C++ Object Slicing Simplified

Object-oriented programming and polymorphism are fundamental concepts in C++. Most developers learn that virtual functions allow derived classes to provide specialized implementations while interacting through a base class interface.

However, there is a subtle issue that can silently break polymorphism: Object Slicing.

In this article, we'll understand what object slicing is, why it happens, and how to avoid it using a few simple examples.

What is Object Slicing?

Object slicing occurs when a derived class object is copied into a base class object by value.
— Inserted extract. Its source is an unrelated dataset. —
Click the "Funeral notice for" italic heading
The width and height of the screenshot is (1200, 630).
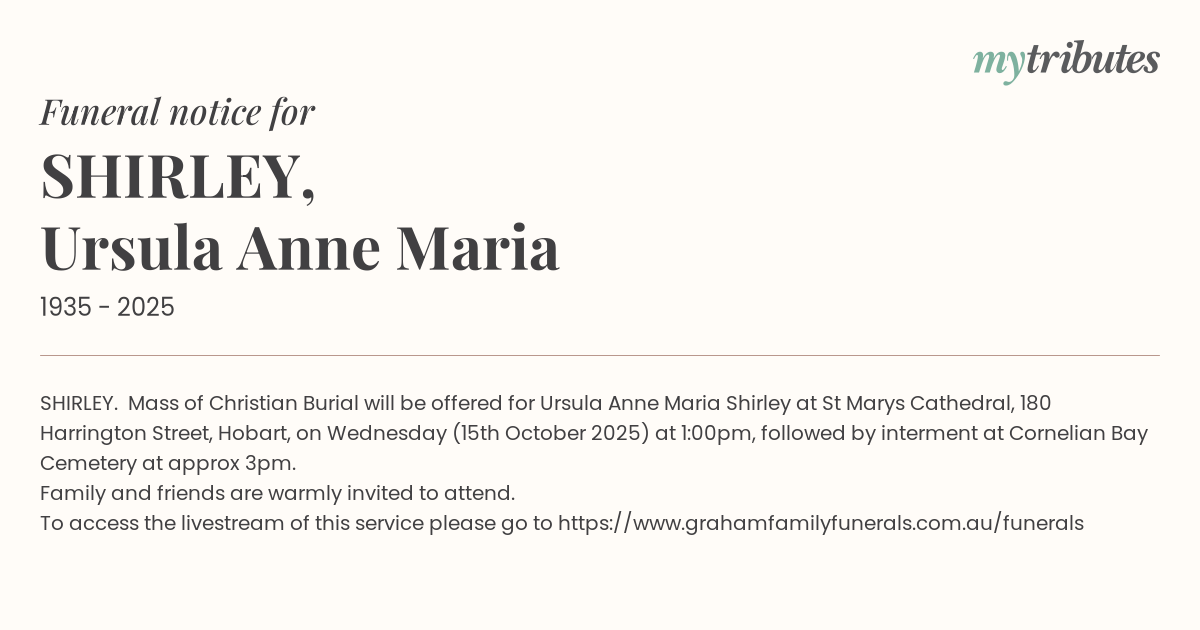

During this copy operation, only the base class portion of the object is preserved. Any data and behavior specific to the derived class are discarded (or "sliced off").

Let's look at an example.

#include <iostream>

class Vehicle
{
public:
    virtual void Print() const
    {
        std::cout << "Vehicle" << std::endl;
    }
};

class Car : public Vehicle
{
public:
    void Print() const override
    {
        std::cout << "Car" << std::endl;
    }
};

int main()
{
    Car car;
    Vehicle vehicle = car;
    vehicle.Print();
}

Output:

Vehicle

Many developers expect the output to be:

Car

but that's not what happens. The reason is that the statement below creates a new Vehicle object:

Vehicle vehicle = car;

Only the Vehicle portion of car is copied into vehicle. As a result, the object stored in vehicle is no longer a Car. It is simply a Vehicle.

Visualizing Object Slicing

Consider the following classes:

class Base
{
    int a;
};

class Derived : public Base
{
    int b;
};

A Derived object can be visualized as:

+---------+
| Base::a |
+---------+
| b       |
+---------+

When we write:

Base obj = derived;

the resulting object becomes:

+---------+
| Base::a |
+---------+

The member b no longer exists in the copied object. This loss of derived-class information is called object slicing.

A Common Real-World Example

Object slicing frequently occurs when objects are passed by value. Consider the following code:

#include <iostream>

class Animal {
public:
    virtual void Speak() const {
        std::cout << "Animal Sound" << std::endl;
    }
};

class Dog : public Animal {
public:
    void Speak() const override {
        std::cout << "Bark Bark" << std::endl;
    }
};

void MakeAnimalSpeak(Animal animal) {
    animal.Speak();
}

int main() {
    Dog dog;
    MakeAnimalSpeak(dog);
}

Output:

Animal Sound

At first glance, this may seem surprising. The function parameter:

Animal animal

creates a copy of the argument. Before entering the function, the Dog object is sliced into an Animal object. Consequently, the virtual dispatch mechanism only sees an Animal object and invokes:

Animal::Speak()

instead of:

Dog::Speak()

The Correct Approach

The most common solution is to pass objects by reference.

void MakeAnimalSpeak(const Animal& animal) {
    animal.Speak();
}

Now running the same program produces:

Bark Bark

Since no copy is created, no slicing occurs. The reference continues to refer to the original Dog object, allowing virtual dispatch to work correctly.

Object Slicing in STL Containers

Another place where developers accidentally encounter slicing is when storing polymorphic objects in containers. Consider:

std::vector<Shape> shapes;
shapes.push_back(Circle());

The Circle object is copied into a Shape object stored inside the vector. The derived portion is discarded. A better approach is:

std::vector<std::unique_ptr<Shape>> shapes;

or

std::vector<std::shared_ptr<Shape>> shapes;

This preserves polymorphic behavior and avoids slicing.

Conclusion

Object slicing occurs whenever a derived object is copied into a base object by value.

Common situations include:

• Assigning a derived object to a base object

• Passing polymorphic objects by value

• Returning base objects by value

• Storing polymorphic objects in containers by value

To avoid object slicing:

• Prefer references (Base&)

• Prefer pointers (Base*)

• Use smart pointers (std::unique_ptr, std::shared_ptr) when ownership is required

• Avoid passing polymorphic types by value

Object slicing is not a compiler error. The code compiles successfully and often appears to work correctly. This makes it one of those subtle C++ issues that every developer should understand, especially when working with inheritance and polymorphism.